Quién soy yo y por qué te estoy escribiendo

Hola, muchas gracias por darte de alta en mi lista de correo. Ahora que me has dado permiso para llegar a tu buzón de e-mail de vez en cuando (prometo no ser muy pesado), supongo que lo mínimo es que me presente.

Me llamo Pablo Vergara Pérez, tengo 37 años, y nací en Barcelona, me crié en Motril, y actualmente vivo en Edimburgo (Escocia) desde abril de 2014. Además, he vivido un año en Málaga, 5 años en Granada, y viví durante algunos meses en Bad Hersfeld (Alemania) y Quito (Ecuador). Ya en Reino Unido, he sido residente en Brigthon (pero de esto ya hace muchos años), y también estuve viviendo en Liverpool durante un mes. Como ves, he viajado bastante geográficamente. Sin embargo, mi viaje vital ha sido mucho más interesante.

En el mes de julio de 2008 salí del armario como hombre trans. Hasta entonces estuve viviendo durante casi 29 años como la mujer que me había tocado ser (según el sexo que otras personas me habían asignado), tratando de tener el máximo de felicidad posible mientras me debatía entre todas las cosas que quería hacer, y no podía, y todas las cosas que podía hacer, pero no quería.

Podría haber salido del armario antes, en el año 2004, cuando un documental sobre transexualidad en el que salía Kim Pérez explicando lo que eso era me abrió los ojos. Después de años pensando que lo que me pasaba a mí era una cosa muy rara, que no le ocurría a nadie más, y dando tumbos entre las teorías feministas sobre el género, sin encontrarme a mí mismo, por fin, al escuchar a Kim Pérez, sentí que estaba hablando sobre mí.

No salí del armario porque tenía miedo. Siempre lo había tenido. Uno de los primeros recuerdos de mi infancia fue que estaba en el campo, viendo el arco iris, y alguien, una persona mayor que creo que era mi abuela, me decía que tenía que tener cuidado porque las niñas que hacen pipí justo debajo del arcoiris se convierten en niños, y los niños, se convierten en niñas. Recuerdo haber deseado que eso me pasara a mí, y recuerdo que no lo dije. Recuerdo muy claramente haber tenido la certeza, a mis 4 ó 5 años, de que eso no lo podía decir.

El miedo me acompañó toda mi vida. En la escuela los niños y las niñas se reían de mí. Yo era tímido e infeliz. Torpe para los juegos deportivos que jugaban los niños, e incluso para los que jugaban las niñas, como la comba o el elástico, aunque llegué a ser muy bueno jugando al tejo. Me pasaba los recreos en la biblioteca, hasta que leí prácticamente todos los libros disponibles.

——

Tarea:
Sigue escribiendo el relato autobiográfico de Pablo Vergara Pérez a partir de su última frase, con su mismo tono.

——

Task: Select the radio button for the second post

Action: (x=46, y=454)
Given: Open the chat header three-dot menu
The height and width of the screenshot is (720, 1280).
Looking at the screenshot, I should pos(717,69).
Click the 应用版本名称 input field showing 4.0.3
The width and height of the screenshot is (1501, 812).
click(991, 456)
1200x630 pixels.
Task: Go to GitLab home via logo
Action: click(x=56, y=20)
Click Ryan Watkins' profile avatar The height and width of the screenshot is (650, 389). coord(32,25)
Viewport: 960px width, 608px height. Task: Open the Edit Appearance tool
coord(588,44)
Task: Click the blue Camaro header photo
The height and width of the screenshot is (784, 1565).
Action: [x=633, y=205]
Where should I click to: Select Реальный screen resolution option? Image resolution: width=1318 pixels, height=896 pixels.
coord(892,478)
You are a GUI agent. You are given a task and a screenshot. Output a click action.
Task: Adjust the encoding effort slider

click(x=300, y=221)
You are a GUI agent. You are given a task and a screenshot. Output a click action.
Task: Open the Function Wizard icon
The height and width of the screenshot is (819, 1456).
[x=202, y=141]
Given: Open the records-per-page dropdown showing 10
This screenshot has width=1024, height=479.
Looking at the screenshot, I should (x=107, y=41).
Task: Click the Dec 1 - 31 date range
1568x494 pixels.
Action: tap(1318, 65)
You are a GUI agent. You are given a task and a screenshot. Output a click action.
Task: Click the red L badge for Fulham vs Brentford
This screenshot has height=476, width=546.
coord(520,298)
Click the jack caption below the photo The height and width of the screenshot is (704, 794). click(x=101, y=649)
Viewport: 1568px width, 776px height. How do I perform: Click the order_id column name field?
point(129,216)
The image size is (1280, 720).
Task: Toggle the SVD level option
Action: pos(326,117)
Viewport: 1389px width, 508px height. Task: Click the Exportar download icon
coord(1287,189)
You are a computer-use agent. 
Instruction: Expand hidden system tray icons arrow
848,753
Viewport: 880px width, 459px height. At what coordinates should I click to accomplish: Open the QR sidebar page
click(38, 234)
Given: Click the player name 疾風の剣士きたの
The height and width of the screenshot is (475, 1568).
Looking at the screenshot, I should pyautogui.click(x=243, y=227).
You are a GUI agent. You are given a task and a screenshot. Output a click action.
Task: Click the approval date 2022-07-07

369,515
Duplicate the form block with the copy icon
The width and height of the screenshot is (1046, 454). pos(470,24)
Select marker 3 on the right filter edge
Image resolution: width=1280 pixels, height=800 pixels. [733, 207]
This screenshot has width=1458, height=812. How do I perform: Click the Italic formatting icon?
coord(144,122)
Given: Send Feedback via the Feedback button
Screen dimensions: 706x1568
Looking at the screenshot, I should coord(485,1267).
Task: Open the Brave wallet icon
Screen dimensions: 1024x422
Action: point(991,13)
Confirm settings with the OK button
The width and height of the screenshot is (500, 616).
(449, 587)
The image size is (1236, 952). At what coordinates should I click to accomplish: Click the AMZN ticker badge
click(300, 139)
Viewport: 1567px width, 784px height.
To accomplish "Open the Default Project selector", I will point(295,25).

——

Respuesta:
En el instituto fue aún peor. Ni siquiera había biblioteca en la que esconderme. Mi cuerpo empezó a cambiar, y yo sentí que se rebelaba contra mí. Mis padres estaban obsesionados con mi peso, decían que era torpe y que estaba demasiado gorda. Mis compañeros de clase, y mis profesores de gimnasia, parecían estar de acuerdo. A los 13 años empecé mi primera dieta, la dieta Scardale, una de esas dietas milagro que prometen perder 14 kg en dos semanas. Mi madre la hacía conmigo, y fue terrible. Nunca he pasado más hambre… Y sin embargo, más adelante volví a enfrentarme a mis fotos de entonces, y nunca vi una gordura que justificase aquella pesadilla, ni aquella presión.

Fui a la universidad en Málaga y me fui a vivir a una residencia de estudiantes. Mis compañeros se reían de mí y me llamaban Iñaki. De cara a los demás, me ofendía, pero en mi interior me daba cuenta de que en realidad no me molestaba. No me importaba que se me viese poco femenina. Sin embargo, sí que ansiaba la aceptación de los demás.

Al año siguiente, cambié de universidad, empecé a estudiar Turismo en Granada, y decidí que iba a cambiar, y conseguiría la aceptación de más gente. Haría lo que fuera por tener amigos.

Empecé a leer revistas femeninas, aunque mis padres, y el chico con el que empecé a salir me criticaban por ello, porque decían que eso servía sólo para comerle el coco a la gente. Lo cierto es que siempre he leído mucho, y con casi siempre hubo alguien cerca para decirme que leer demasiado no era bueno para mi mente, que iba a borrar mis propias ideas. Algo curioso, porque a lo largo de mi vida, una de las cosas que he aprendido es que la lectura es el alimento del pensamiento. Sin lectura, el pensamiento no puede crecer.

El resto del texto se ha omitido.